According to a statement released by the corporate regulator, AFS licence holder Sentry Financial Services Pty Ltd has agreed to address ASIC's concerns about SMSF advice provided to clients by Connect Financial Services Pty Ltd.
ASIC stated its surveillance of Sentry identified concerns surrounding SMSF advice provided to clients by Connect that may not have complied with, including the requirement for a Statement of Advice to be given to the client, the requirement to act in the best interests of the client and provide appropriate advice, and the product replacement disclosure requirements when recommending the replacement of one financial product with another.
ASIC stated it was also concerned that Sentry may not have complied with its obligations as an AFS licensee to “properly monitor and supervise Connect and ensure Connect was adequately trained and competent to provide SMSF advice”.
In response, Sentry has agreed to write to 158 clients that received an SMSF promotional letter from Connect to inform the clients that the letter contained personal financial advice and to offer the clients a review so that any necessary remedial action can be undertaken.

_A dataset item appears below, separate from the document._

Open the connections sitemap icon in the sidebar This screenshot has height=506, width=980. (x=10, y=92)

Sentry has also agreed to engage an independent expert to review 17 client files of Connect that involved the establishment of an SMSF and make recommendations regarding any deficiencies identified and, where relevant, recommend remediation and/or compensation for the client.

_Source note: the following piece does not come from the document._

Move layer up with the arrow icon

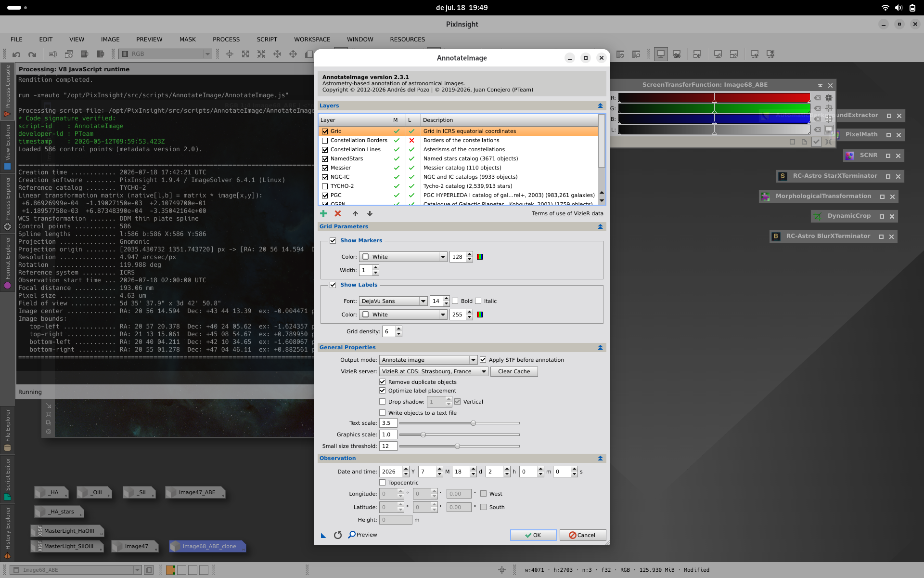click(355, 213)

The independent expert will report to ASIC and Sentry to ensure ASIC's concerns are addressed, the regulator stated.
“Establishing an SMSF is one of the most significant steps an investor can take in relation to their retirement savings,” said ASIC senior executive leader, Louise Macaulay.
“It involves taking greater personal responsibility for retirement investments. Those advising on SMSFs should be offering personal financial advice which considers the consumer's individual circumstances and makes sure the advice adequately meets their needs.
“AFS licensees are responsible for the conduct of their representatives in this regard and must be held accountable for any compliance failures.”